Pointing data for screenshots and documents:
--------
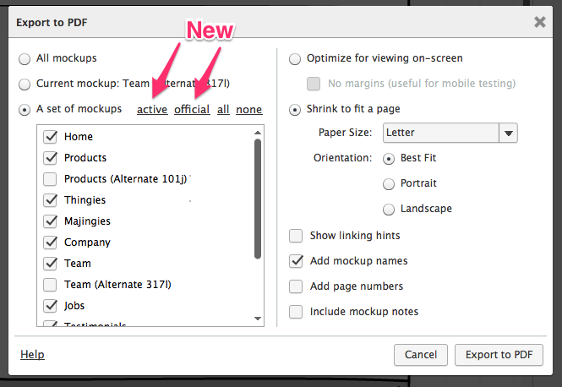Open the Help link
This screenshot has height=387, width=562.
pos(32,355)
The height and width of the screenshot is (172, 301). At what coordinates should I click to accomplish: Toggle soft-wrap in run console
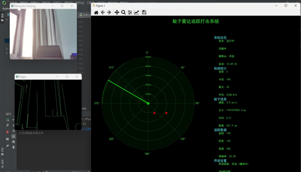coord(14,131)
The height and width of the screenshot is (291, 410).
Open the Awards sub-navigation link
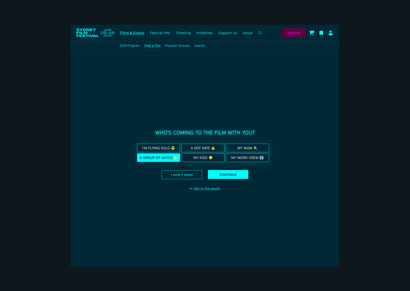[200, 46]
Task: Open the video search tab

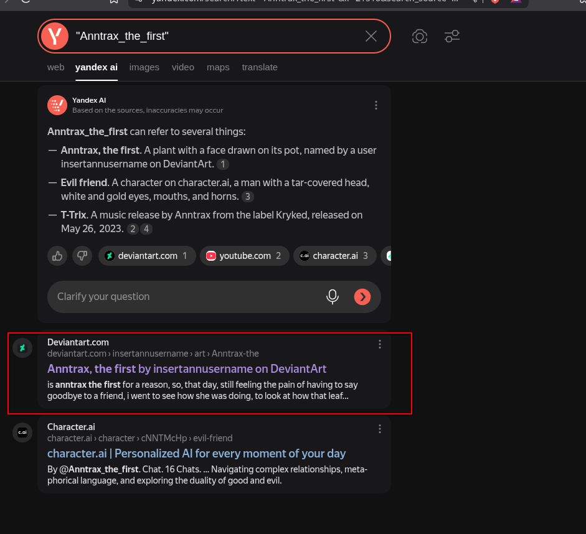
--------
Written task. Reproduce the entries word for word from the beginning through the line containing "coord(14,131)", including that line. Leave the pictures out of your answer.

Solution for this problem.
Open the Help link
This screenshot has height=387, width=562.
pos(32,355)
The height and width of the screenshot is (172, 301). At what coordinates should I click to accomplish: Toggle soft-wrap in run console
coord(14,131)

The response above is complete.